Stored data
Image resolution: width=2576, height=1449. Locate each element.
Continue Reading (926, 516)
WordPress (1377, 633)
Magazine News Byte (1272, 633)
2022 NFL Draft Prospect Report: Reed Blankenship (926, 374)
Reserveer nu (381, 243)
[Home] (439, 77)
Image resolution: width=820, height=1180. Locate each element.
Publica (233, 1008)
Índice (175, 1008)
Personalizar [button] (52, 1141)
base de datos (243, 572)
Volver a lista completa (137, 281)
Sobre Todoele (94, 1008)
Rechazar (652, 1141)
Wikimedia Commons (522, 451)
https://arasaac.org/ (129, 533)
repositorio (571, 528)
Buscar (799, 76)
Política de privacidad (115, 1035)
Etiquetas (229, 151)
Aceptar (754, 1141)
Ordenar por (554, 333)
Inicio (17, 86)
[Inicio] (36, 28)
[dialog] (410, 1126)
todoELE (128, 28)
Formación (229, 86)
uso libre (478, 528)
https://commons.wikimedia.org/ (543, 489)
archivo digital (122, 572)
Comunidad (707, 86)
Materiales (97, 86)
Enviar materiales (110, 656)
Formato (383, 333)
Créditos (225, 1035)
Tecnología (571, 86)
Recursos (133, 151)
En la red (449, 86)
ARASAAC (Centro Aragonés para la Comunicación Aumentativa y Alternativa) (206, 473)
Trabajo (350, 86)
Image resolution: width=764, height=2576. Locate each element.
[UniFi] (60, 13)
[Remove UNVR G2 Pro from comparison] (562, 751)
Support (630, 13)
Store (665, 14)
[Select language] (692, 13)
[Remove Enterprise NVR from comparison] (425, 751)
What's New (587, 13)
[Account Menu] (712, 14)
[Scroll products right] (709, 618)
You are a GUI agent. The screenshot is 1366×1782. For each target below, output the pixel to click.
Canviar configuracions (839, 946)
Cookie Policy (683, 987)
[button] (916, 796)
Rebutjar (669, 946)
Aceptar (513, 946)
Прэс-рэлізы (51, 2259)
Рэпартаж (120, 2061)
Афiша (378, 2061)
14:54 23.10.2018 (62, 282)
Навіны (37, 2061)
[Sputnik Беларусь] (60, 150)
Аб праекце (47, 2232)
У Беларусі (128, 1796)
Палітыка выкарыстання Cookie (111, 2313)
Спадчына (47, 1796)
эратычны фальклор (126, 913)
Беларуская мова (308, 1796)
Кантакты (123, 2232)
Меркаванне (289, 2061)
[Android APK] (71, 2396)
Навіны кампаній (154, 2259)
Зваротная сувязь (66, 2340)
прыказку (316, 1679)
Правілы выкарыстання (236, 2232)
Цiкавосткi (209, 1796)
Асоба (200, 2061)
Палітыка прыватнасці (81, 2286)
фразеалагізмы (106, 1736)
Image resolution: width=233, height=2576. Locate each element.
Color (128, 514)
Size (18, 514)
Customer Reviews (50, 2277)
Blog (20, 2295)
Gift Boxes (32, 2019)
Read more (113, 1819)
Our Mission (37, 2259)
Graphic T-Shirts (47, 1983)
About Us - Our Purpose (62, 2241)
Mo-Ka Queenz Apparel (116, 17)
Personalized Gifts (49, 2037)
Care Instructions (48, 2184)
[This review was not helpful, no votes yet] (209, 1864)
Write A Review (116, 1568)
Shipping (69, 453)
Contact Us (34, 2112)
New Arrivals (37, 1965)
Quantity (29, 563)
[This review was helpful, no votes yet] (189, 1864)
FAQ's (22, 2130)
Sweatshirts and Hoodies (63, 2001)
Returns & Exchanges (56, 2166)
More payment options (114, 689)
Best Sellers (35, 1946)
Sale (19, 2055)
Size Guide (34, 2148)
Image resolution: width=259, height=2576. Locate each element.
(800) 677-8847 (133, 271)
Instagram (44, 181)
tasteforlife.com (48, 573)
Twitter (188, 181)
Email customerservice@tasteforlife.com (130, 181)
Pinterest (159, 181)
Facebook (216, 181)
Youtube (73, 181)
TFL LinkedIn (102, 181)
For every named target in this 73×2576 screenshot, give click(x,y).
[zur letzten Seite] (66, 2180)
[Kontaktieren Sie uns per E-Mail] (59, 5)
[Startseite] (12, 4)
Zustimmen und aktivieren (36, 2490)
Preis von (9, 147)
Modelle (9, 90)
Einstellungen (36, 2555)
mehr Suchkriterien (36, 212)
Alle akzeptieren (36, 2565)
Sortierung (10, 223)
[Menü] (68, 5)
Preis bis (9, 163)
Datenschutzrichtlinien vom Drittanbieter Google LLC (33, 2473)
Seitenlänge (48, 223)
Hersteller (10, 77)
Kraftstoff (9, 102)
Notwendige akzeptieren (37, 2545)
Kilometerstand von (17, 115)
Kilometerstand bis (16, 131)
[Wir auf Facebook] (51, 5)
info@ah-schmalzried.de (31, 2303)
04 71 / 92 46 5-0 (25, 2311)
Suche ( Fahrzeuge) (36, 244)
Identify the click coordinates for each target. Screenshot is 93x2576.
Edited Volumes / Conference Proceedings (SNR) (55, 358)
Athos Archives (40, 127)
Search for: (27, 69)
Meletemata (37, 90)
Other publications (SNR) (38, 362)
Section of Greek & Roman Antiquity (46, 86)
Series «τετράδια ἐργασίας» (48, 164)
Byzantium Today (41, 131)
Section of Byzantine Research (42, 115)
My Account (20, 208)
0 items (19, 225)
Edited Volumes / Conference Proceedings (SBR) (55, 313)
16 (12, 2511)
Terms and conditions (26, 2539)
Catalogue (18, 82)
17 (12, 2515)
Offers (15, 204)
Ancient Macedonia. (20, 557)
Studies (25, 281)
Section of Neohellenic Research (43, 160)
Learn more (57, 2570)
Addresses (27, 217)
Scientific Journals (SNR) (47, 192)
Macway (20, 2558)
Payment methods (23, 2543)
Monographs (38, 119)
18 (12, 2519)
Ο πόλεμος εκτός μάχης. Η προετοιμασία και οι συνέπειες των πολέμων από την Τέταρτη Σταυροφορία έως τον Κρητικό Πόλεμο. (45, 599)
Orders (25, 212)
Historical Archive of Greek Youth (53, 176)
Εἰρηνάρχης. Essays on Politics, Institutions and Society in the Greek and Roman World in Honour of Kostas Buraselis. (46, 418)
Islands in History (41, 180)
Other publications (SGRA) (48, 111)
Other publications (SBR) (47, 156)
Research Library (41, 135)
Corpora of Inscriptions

**What is being asked**
All lines in the data above from the one with "Kilometerstand bis (16, 131)" through the one with "Section of Greek & Roman Antiquity (46, 86)" must be repeated exactly, and no others.

**Output of the exercise**
Kilometerstand bis (16, 131)
[Wir auf Facebook] (51, 5)
info@ah-schmalzried.de (31, 2303)
04 71 / 92 46 5-0 (25, 2311)
Suche ( Fahrzeuge) (36, 244)
Identify the click coordinates for each target. Screenshot is 93x2576.
Edited Volumes / Conference Proceedings (SNR) (55, 358)
Athos Archives (40, 127)
Search for: (27, 69)
Meletemata (37, 90)
Other publications (SNR) (38, 362)
Section of Greek & Roman Antiquity (46, 86)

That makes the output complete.